- **Task description**:
Decide whether each statement below agrees with the essay on the election debates and the British economy. Answer yes or no for each, and quote the words of the essay that decide it. 1. The debates let the Liberal Democrats gain recognition as a political force. 2. Labour reversed the Thatcherite settlement. 3. Continuing the massive expansion of the public sector is sustainable.

- **Document segment**:
++++++
The debates between the leaders of the three main English parties have been a marvelous leveller, breaking the usual nexus of political and media power that determined every election since I’ve been alive. And that level playing field allowed the the traditional underdog - the Liberal Democrats - to shine, gaining a recognition as a political force that had long been denied them.
During the third debate, though, it was became apparent that the Conservative party held all the cards. Labour is a busted flush; the Lib Dems are bluffing as best they can with a weak hand. The Tories, though, held trumps - support from the popular press, government in living memory and a hard-nosed line on the economy that will have won over their heartlands of the southeast and Midlands.
But what does it all mean? It was the Tory party that laid the foundations of our economy, with an ideological drive to break the power of organised labour and to deregulate the economy. In their wake they left a broken and moribund manufacturing industry, and a vast, booming and uncontrolled financial sector. Labour deepened the Thatcherite settlement, pandering to the financial sector and to the retail industry that its easy debt fostered, helping nurture a consumerist, service-led economy feeding off the crumbs left by the Masters of the Universe in the banks and private equity houses. Through stealth taxation and private/public finance initiatives, Labour sought to redistribute to the broken formerly industrialised regions and to expand the public sector without raising alarm amongst the financiers who bankrolled it all.
But, as we learnt, the whole foundations were rotten. Our economy was feeding on itself, cannibalising itself in the absence of significant demand from the newly-industrialising economies of Asia, notably China. Ultimately, when we ran out of investment opportunities in the developed world - after a few giddy years of highly-leveraged returns off the mortgage payments of those least able to afford a home - the bubble finally burst, and all our flaws were laid bare.
Newly naked, what can we see in the mirror? Vast swathes of the country are still dependent on the public sector - whether for employment or for benefits. But while dependency is surely a problem - as development economists have long argued - their plight is as much the lack of gainful employment in the private sector as it is the overweaning presence of the state. And without a meaningful industrial policy there is little hope for new employment, for the service economy needs a productive industry off which it can feed, and the financial sector - if there is any justice - will be soon be on a tighter leash. Simply demanding that the poor work will not provide them jobs. But of course, continuing the massive expansion of the public sector is not sustainable - as taxes are insufficient to support them, particularly when the times are bad.
++++++
- **Source material**:
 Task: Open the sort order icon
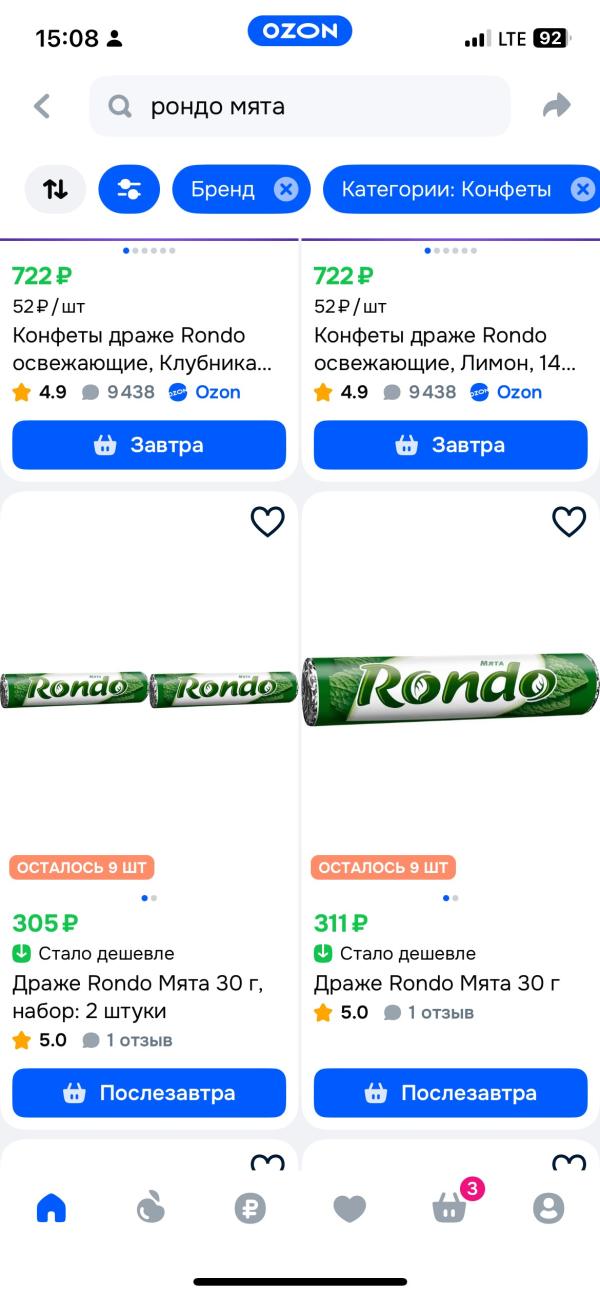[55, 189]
++++++
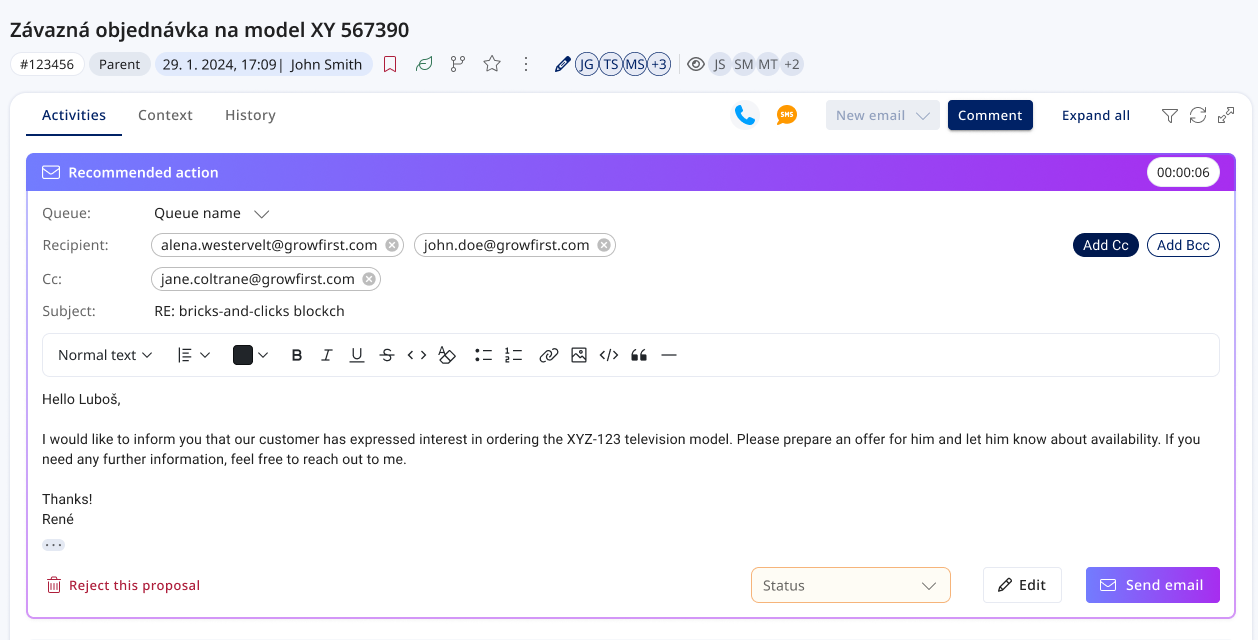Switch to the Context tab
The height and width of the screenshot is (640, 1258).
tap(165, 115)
++++++
- **Reply**:
1. Yes: "gaining a recognition as a political force that had long been denied them"
2. No: "Labour deepened the Thatcherite settlement"
3. No: "continuing the massive expansion of the public sector is not sustainable"